Kepedulian perlu diterapkan mulai dari perkara kecil. Beruntunglah jika kita memiliki teman yang menjunjung tinggi sikap peduli.
.
.
.Mereka berada tepat di depan pintu rumah Sahi. Syawal segera mengetuk pintunya.
Tok, tok!
Satu kali tidak ada jawaban.
Syawal mencoba lagi.
Dua kali tetap sama.
Dan ketiga kali. Barulah muncul pemuda dengan aura datar. Juga sedikit menyeramkan.
"Assalamu'alaikum," ucap mereka serempak.
"Wa'alaikumussalam," jawab pemuda itu.
"Mau cari siapa?" lanjutnya bertanya.
"Kita mau cari Sahi, Bang. Apa Sahi ada di dalam? Hari ini dia nggak masuk sekolah. Dan nggak ada kabar sama sekali. Kalau boleh tahu Sahi kenapa ya, Bang?" tanya Syawal sopan sambil membungkukan badan.

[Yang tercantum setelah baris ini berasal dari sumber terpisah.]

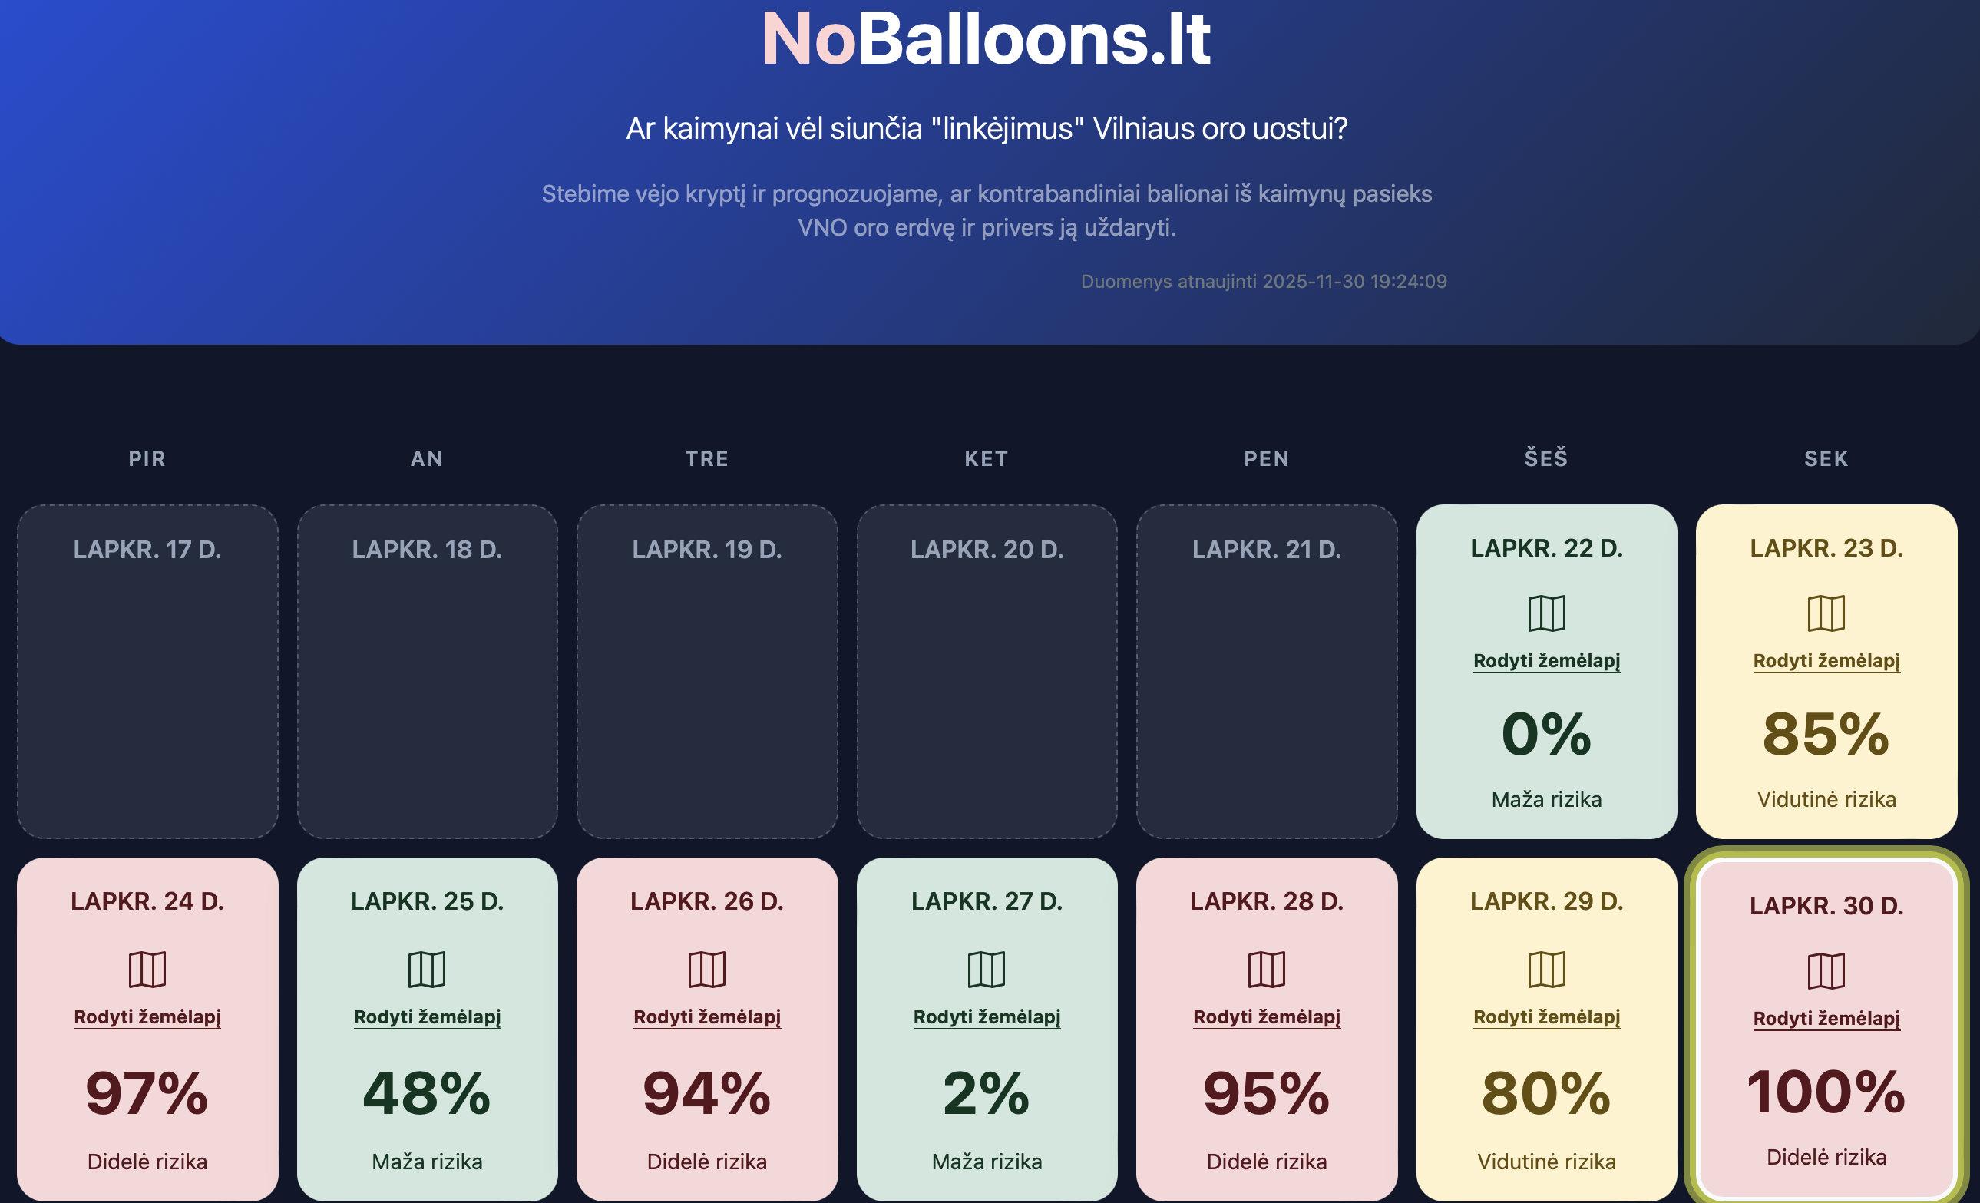Click the map icon for Lapkr. 22 d.

pos(1546,613)
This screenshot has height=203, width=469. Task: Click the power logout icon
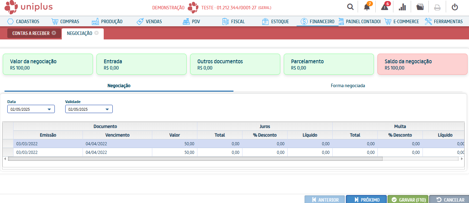[x=455, y=7]
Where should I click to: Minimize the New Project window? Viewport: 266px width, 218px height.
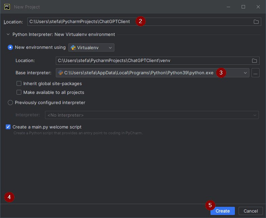[228, 7]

"Dia udah nggak tinggal di sini." mereka terkejut. Firza menatapnya tidak percaya. Ia tahu betul dengan sejarah rumah ini. Sahi pasti ada masalah. Tidak mungkin Sahi pindah begitu saja.
Begitupun mereka, menatap satu sama lain. Seolah bertanya, kenapa Sahi pindah rumah?

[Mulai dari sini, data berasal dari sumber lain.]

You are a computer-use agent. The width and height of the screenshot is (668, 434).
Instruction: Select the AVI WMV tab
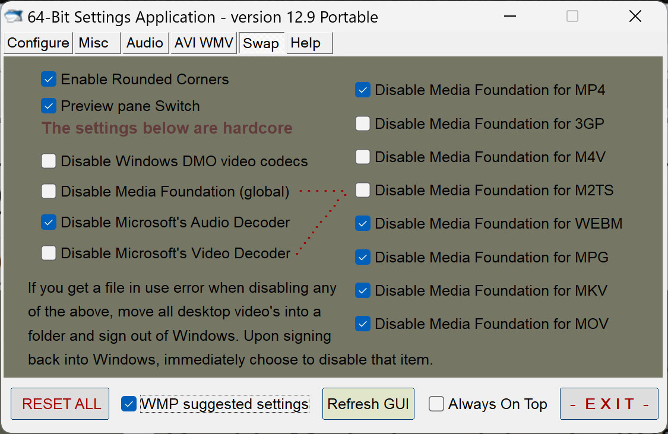point(204,43)
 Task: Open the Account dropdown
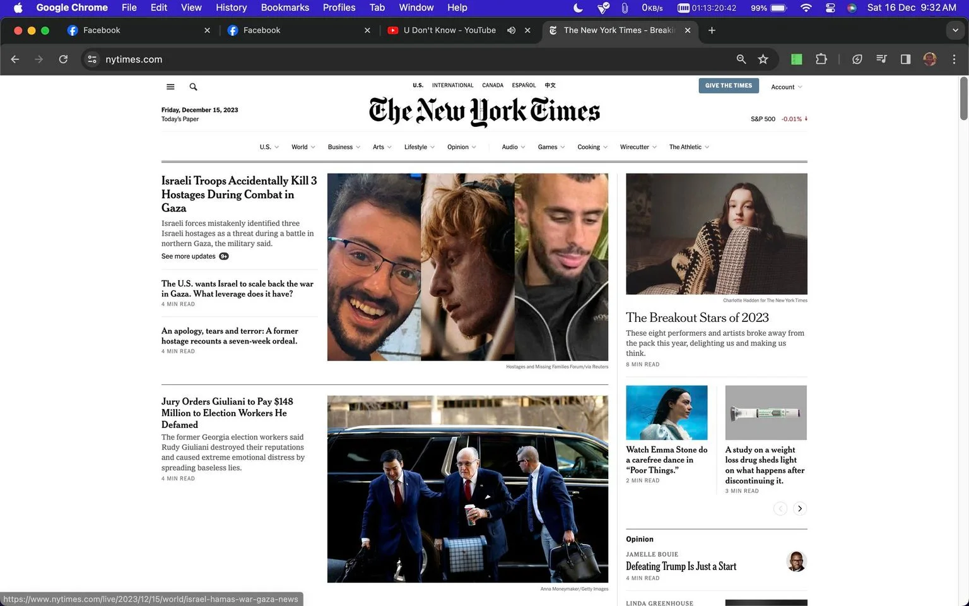[x=786, y=87]
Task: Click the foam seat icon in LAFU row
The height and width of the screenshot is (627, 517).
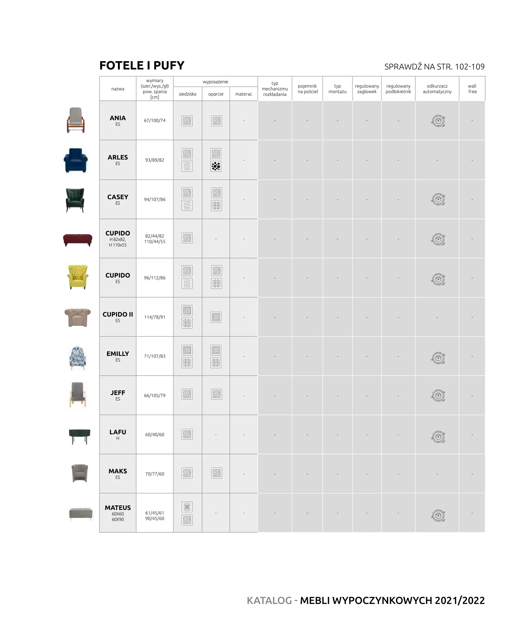Action: tap(187, 434)
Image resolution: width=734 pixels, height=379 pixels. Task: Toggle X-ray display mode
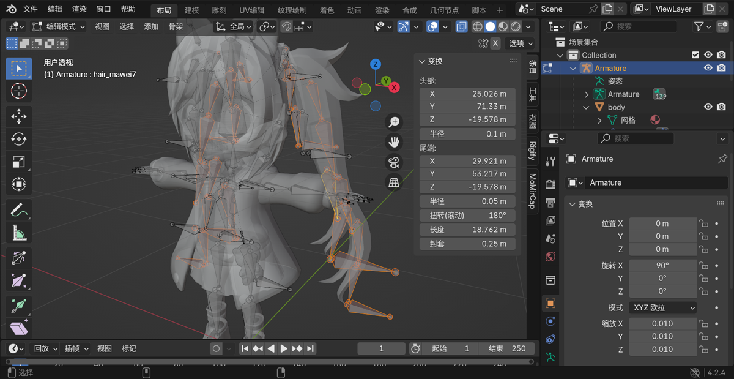point(461,27)
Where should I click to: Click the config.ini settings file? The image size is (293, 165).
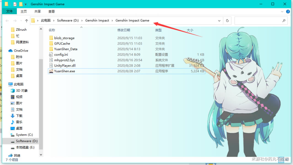[x=61, y=55]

"Kalau boleh tahu, sekarang Kak Sahi tinggal dimana ya, Bang?" tanya Ramdan.
"Mana saya tahu. Bukan urusan saya." lalu masuk ke dalam dan menutup pintu dengan kencang hingga memekik telinga.
"Astaghfirullah." Syawal mengusap dadanya.
"Siapa sih? Abangnya, ya? Jutek banget. Kita nanya baik-baik, kenapa dia malah sewot?" maki Wahyu masih menatap pintu bercampur rasa kesal.
"Kalau bukan Abangnya udah gue tonjok." lanjutnya menahan amarah.
"Lebih baik kita pergi." putus Syawal menengahi.
"Sahi pindah kemana, ya?" Firza merasa khawatir pada Sahi. Sejak tadi mereka mencari namun tak kunjung mendapat petunjuk.
"Apa Kak Firza tahu rumah keluarga Kak Sahi yang lain?" tanya Wati.
"Yang aku tahu keluarga Sahi itu jauh. Nggak tinggal di daerah ini." jawab Firza.
"Kamu kemana sih, Sah? Aku khawatir sama kamu." gumam Wahyu. Matanya menelusuri jalanan.
Kekhawatiran juga dialami oleh Syawal. Sejak tadi berpikir keras, menanyakan dalam hati. Dimana keberadaan Sahi dan bagaimana keadaannya.
"Nggak mau beli minum dulu? Saya haus, Kak." lirih Ramdan pada Syawal.
Syawal tidak tega melihat teman-temannya begitu kelelahan. Seharusnya ia tidak membiarkannya keliling seperti ini. "Bentar, saya beli minum dulu. Kalian tunggu di sana," sembari menunjuk tempat di bawah pohon yang rindang.
Mereka hanya bisa mengikuti. Cuaca hari ini benar-benar panas walau sudah terbilang sore hari. Keringat bercucuran dimana-mana. Mencoba mengibaskan tangan untuk mengurangi hawa panas.
Firza mengibarkan kerudungnya untuk menyejukkan badan. Sesekali mengelap keringat yang menetes dipelipisnya. Farid sampai tidak tega melihat wajah Firza yang kelelahan. Hatinya tergerak untuk memberikan sebungkus tisu kepada Firza.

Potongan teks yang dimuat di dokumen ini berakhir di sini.